═════ DATA LISTING ═════

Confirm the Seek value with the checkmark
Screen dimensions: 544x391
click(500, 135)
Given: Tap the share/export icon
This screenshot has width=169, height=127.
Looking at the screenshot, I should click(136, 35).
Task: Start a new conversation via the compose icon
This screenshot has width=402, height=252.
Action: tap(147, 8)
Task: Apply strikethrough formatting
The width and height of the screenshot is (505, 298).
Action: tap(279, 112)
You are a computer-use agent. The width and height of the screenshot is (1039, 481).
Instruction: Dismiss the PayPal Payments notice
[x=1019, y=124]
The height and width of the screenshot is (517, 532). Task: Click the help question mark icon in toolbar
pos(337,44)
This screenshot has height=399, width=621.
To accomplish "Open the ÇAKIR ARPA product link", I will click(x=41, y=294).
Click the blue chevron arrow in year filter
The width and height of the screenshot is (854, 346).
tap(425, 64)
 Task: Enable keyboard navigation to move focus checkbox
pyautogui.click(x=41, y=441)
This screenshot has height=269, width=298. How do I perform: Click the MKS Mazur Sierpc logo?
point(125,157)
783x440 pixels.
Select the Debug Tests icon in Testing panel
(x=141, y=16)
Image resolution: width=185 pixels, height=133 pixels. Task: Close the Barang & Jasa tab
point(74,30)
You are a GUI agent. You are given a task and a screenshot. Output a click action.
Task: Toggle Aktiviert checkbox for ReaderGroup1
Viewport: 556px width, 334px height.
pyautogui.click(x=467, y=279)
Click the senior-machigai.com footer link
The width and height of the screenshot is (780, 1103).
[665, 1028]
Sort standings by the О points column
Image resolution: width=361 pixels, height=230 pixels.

═════

◆ THE TASK
Restate word for word the entries above, starting at the line with "Instruction: Dismiss the" and ending at the line with "Sort standings by the О points column", inclusive, and no others.

◆ TASK ANSWER
Instruction: Dismiss the PayPal Payments notice
[x=1019, y=124]
The height and width of the screenshot is (517, 532). Task: Click the help question mark icon in toolbar
pos(337,44)
This screenshot has height=399, width=621.
To accomplish "Open the ÇAKIR ARPA product link", I will click(x=41, y=294).
Click the blue chevron arrow in year filter
The width and height of the screenshot is (854, 346).
tap(425, 64)
 Task: Enable keyboard navigation to move focus checkbox
pyautogui.click(x=41, y=441)
This screenshot has height=269, width=298. How do I perform: Click the MKS Mazur Sierpc logo?
point(125,157)
783x440 pixels.
Select the Debug Tests icon in Testing panel
(x=141, y=16)
Image resolution: width=185 pixels, height=133 pixels. Task: Close the Barang & Jasa tab
point(74,30)
You are a GUI agent. You are given a task and a screenshot. Output a click action.
Task: Toggle Aktiviert checkbox for ReaderGroup1
Viewport: 556px width, 334px height.
pyautogui.click(x=467, y=279)
Click the senior-machigai.com footer link
The width and height of the screenshot is (780, 1103).
[665, 1028]
Sort standings by the О points column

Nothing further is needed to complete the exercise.